Given a function f with an arbitrary set of arguments and keyword arguments, a new function is returned that instead takes as an argument a mapping object (e.g. a dict) that has as keys the original arguments and keyword arguments of f.

If f has “kwargs”, as in (def f(**kwargs):), then items in the mapping object that do not correspond to any arguments or defaults are included in kwargs.

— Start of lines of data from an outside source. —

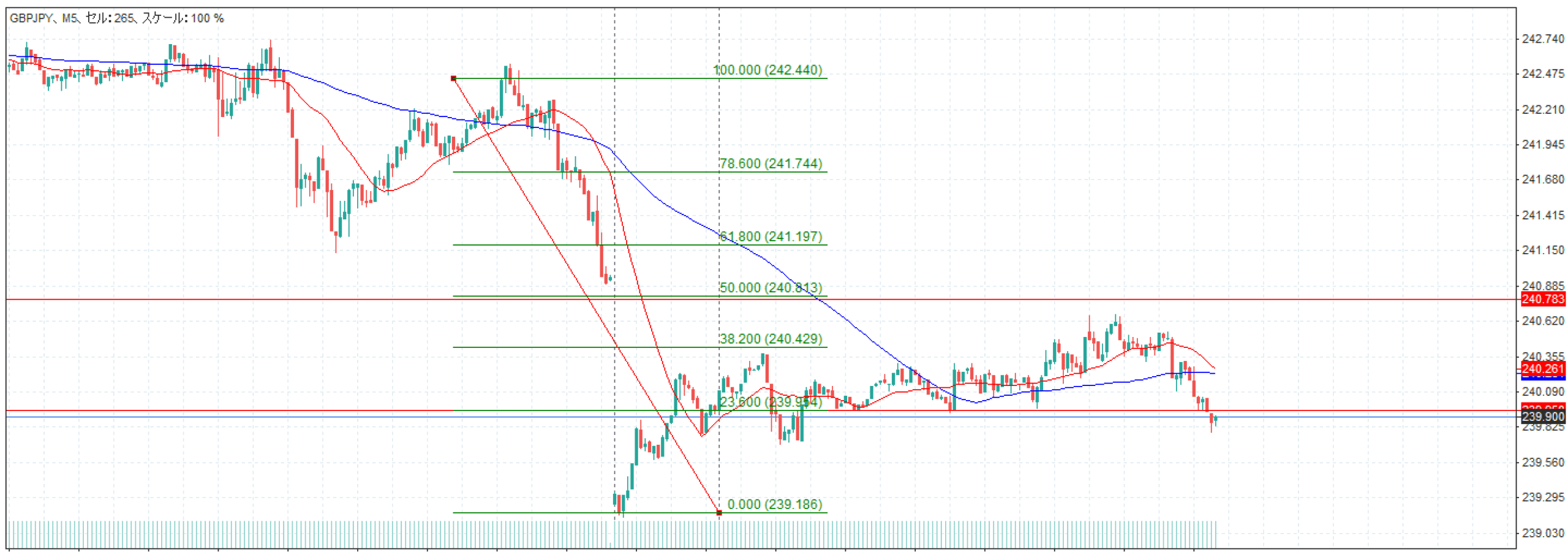
Task: Click the GBPJPY M5 chart title text
Action: (x=116, y=18)
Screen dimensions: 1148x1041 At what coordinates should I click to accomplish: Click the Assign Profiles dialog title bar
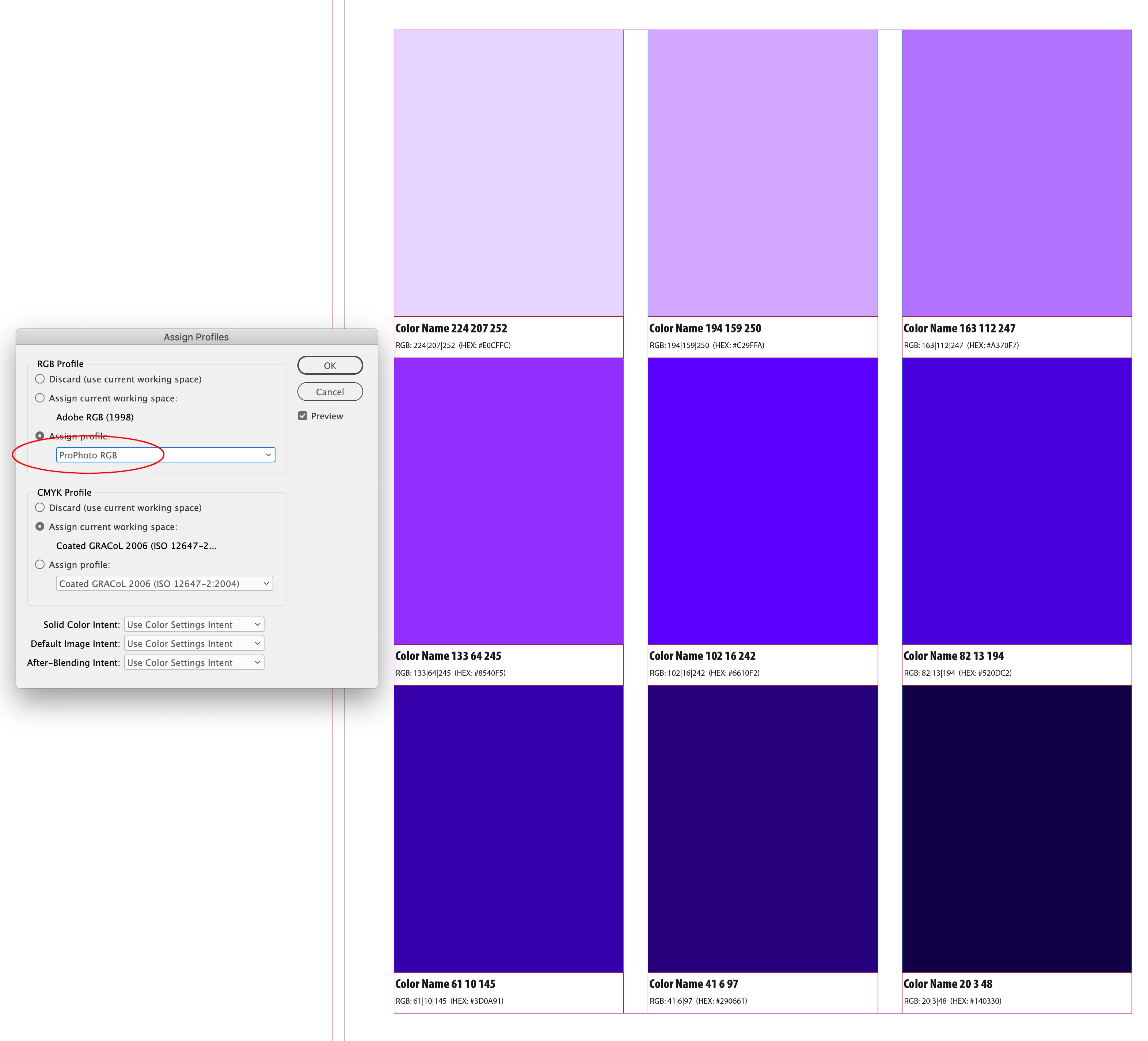196,337
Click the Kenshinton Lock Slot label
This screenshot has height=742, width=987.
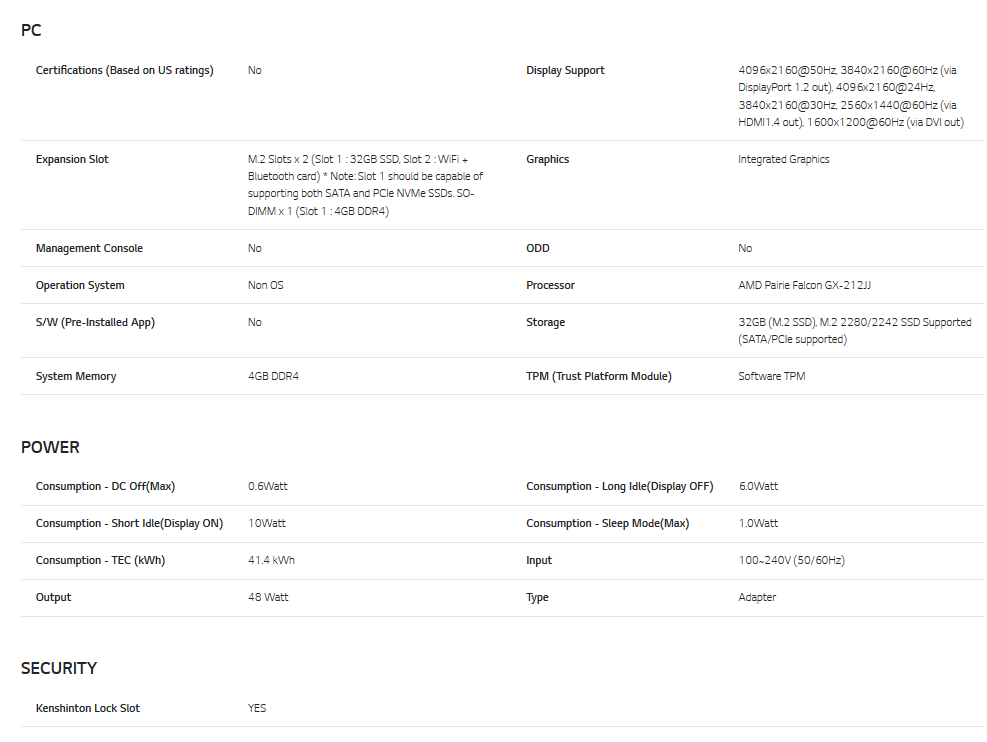[88, 709]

See the 'extra' key in the first example in the doctest below.

Args:
  • f:a function

Returns: a function

>>> amap = {'a': 1, 'b': 2, 'c': 3, 'd': 42,
...         'args': [7, 8],
...         'kwargs': {'bob':39, 'carol':36},
...         'extra': 99}
>>> @mapify
... def f(a, (b, c), d=2, *args, **kwargs):
...   print "a=%s  (b=%s  c=%s) d=%s" % (a, b, c, d)
...   print "args are: %s" % (args,)
...   print "kwargs are: %s" % (kwargs,)
...
>>> f(amap)
a=1  (b=2  c=3) d=42
args are: (7, 8)
kwargs are: {'bob': 39, 'carol': 36, 'extra': 99}
>>> @mapify
... def g(a):
...   print "a is: %s" % (a,)
... 
>>> g(amap)
a is: 1
>>> @mapify
... def h(y=4, *args):
...   print "y is: %s" % (y,)
...   print "args are: %s" % (args,)
... 
>>> h(amap)
y is: 4
args are: (7, 8)
phyles.get_terminal_size()

return width and height of console; works on linux, os x,windows,cygwin(windows)

based on https://gist.github.com/jtriley/1108174 (originally retrieved from: http://goo.gl/CcPZh)

Returns: 2-tuple of int

phyles.zipdir(basedir, archivename)

Uses python zipfile package to create a zip archive of the directory basedir and store the archive to archivename.

Virtually unmodified from http://goo.gl/Ty5k9 except that empty directories aren’t ignored.

Args:
  • basedir: directory to zip as str
  • archivename: name of zip archive a str

Returns: None

phyles.basic_logger(name, level=20)

Returns an instance of logging.Logger named name with level of level (defaults to logging.INFO). The format of the messages is “%(levelname)s: %(message)s”.